Working data ->
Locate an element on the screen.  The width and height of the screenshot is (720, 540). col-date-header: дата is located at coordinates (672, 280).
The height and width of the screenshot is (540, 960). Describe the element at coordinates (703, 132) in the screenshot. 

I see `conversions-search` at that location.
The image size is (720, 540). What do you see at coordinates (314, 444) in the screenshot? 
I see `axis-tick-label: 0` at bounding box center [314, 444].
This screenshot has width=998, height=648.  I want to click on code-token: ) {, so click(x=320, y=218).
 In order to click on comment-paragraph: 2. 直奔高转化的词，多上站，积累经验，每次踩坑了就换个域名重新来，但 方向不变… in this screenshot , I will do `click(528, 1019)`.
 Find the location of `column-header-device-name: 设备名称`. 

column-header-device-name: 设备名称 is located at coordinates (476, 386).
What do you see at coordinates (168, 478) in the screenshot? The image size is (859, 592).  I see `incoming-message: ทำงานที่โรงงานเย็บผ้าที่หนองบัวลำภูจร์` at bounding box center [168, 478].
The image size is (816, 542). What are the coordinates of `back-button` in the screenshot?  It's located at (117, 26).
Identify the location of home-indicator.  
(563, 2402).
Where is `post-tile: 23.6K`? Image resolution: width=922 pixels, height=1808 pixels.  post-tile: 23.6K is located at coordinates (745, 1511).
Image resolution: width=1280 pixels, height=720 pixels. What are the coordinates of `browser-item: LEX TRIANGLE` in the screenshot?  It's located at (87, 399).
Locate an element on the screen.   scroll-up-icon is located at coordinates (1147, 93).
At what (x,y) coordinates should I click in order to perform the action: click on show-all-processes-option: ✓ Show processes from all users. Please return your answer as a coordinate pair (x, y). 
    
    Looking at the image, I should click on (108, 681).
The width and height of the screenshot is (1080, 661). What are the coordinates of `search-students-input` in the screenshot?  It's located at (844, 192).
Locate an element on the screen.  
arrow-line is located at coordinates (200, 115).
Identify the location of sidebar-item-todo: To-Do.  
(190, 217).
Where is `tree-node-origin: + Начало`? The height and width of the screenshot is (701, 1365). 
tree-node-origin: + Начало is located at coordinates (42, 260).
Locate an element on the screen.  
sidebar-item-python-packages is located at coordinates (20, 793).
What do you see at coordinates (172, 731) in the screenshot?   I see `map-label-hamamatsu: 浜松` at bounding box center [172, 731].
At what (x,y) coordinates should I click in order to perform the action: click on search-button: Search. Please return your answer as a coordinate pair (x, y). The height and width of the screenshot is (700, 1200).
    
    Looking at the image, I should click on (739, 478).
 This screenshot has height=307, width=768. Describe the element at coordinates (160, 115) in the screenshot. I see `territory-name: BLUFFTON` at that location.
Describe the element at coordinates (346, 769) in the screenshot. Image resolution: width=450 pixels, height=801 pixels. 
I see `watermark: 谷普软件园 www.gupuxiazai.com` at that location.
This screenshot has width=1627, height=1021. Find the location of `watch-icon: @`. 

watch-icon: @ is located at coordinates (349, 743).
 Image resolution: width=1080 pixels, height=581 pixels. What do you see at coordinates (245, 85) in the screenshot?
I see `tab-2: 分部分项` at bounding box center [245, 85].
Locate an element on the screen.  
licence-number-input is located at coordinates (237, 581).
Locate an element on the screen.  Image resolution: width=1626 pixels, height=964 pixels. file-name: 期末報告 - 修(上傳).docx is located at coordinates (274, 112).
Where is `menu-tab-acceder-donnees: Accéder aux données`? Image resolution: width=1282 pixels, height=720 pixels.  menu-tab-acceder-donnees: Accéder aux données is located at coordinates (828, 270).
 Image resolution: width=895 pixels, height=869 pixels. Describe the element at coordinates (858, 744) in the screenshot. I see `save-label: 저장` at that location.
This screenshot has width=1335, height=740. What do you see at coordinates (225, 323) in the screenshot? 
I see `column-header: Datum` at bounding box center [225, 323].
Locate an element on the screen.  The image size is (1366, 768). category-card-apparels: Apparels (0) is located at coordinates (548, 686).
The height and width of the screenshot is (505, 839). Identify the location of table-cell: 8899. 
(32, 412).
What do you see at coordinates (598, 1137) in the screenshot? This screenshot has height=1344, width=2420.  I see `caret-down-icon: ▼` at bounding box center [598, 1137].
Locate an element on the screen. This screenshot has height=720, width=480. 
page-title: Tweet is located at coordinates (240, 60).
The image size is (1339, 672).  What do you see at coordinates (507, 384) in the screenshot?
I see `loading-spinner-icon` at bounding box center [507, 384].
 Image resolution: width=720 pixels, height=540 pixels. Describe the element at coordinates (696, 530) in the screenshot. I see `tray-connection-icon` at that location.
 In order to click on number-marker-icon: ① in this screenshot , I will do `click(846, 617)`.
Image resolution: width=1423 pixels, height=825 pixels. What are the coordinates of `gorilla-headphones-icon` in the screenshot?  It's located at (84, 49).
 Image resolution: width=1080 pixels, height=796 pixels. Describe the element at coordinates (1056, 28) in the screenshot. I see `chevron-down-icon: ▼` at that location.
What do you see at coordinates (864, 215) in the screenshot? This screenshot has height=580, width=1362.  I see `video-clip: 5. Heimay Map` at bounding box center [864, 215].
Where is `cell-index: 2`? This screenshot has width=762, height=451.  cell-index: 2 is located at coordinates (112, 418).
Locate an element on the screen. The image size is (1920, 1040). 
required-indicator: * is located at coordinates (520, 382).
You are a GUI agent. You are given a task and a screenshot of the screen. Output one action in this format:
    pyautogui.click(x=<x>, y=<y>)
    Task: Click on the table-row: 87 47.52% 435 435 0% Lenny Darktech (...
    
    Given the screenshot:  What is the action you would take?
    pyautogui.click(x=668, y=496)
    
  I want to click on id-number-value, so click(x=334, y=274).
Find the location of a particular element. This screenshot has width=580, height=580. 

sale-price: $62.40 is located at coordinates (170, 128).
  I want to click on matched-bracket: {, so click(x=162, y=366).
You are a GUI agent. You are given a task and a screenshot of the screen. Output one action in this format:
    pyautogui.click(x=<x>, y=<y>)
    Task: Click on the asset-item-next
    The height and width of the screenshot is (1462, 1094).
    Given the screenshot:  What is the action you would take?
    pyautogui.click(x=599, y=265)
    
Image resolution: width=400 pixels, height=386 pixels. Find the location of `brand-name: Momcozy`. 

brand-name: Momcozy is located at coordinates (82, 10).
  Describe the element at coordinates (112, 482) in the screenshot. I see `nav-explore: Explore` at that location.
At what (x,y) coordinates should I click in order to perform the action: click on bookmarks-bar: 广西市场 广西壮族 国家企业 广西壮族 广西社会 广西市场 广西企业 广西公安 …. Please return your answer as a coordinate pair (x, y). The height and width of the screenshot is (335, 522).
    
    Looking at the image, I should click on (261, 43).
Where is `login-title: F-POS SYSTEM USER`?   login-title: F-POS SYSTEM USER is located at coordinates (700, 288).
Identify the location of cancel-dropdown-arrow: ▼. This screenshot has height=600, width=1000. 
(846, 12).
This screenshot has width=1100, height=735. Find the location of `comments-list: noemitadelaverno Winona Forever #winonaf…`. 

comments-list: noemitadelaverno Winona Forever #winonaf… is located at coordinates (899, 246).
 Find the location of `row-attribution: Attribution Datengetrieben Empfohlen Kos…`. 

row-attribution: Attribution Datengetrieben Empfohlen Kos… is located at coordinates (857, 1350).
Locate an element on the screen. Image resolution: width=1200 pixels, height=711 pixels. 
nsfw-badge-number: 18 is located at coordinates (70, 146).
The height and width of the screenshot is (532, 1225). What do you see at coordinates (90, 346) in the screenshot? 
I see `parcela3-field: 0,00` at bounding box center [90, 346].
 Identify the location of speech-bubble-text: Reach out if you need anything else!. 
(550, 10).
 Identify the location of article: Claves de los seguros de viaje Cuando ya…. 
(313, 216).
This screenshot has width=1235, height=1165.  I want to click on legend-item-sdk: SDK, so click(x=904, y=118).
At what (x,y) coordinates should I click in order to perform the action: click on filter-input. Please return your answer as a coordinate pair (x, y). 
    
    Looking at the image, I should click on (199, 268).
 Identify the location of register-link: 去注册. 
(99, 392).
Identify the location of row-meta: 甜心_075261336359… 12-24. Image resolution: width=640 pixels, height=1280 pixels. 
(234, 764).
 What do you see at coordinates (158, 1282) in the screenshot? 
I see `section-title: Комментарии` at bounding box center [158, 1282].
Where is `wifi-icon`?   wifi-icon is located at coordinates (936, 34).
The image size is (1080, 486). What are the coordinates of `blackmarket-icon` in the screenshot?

Task to carry out ->
Print the data from the line with "The height and width of the screenshot is (532, 1225)." up to and including the line with "center [158, 1282].", keeping every line exactly the same.

Response to the exercise ->
The height and width of the screenshot is (532, 1225). What do you see at coordinates (90, 346) in the screenshot? 
I see `parcela3-field: 0,00` at bounding box center [90, 346].
 Identify the location of speech-bubble-text: Reach out if you need anything else!. 
(550, 10).
 Identify the location of article: Claves de los seguros de viaje Cuando ya…. 
(313, 216).
This screenshot has width=1235, height=1165.  I want to click on legend-item-sdk: SDK, so click(x=904, y=118).
At what (x,y) coordinates should I click in order to perform the action: click on filter-input. Please return your answer as a coordinate pair (x, y). 
    
    Looking at the image, I should click on (199, 268).
 Identify the location of register-link: 去注册. 
(99, 392).
Identify the location of row-meta: 甜心_075261336359… 12-24. Image resolution: width=640 pixels, height=1280 pixels. 
(234, 764).
 What do you see at coordinates (158, 1282) in the screenshot? 
I see `section-title: Комментарии` at bounding box center [158, 1282].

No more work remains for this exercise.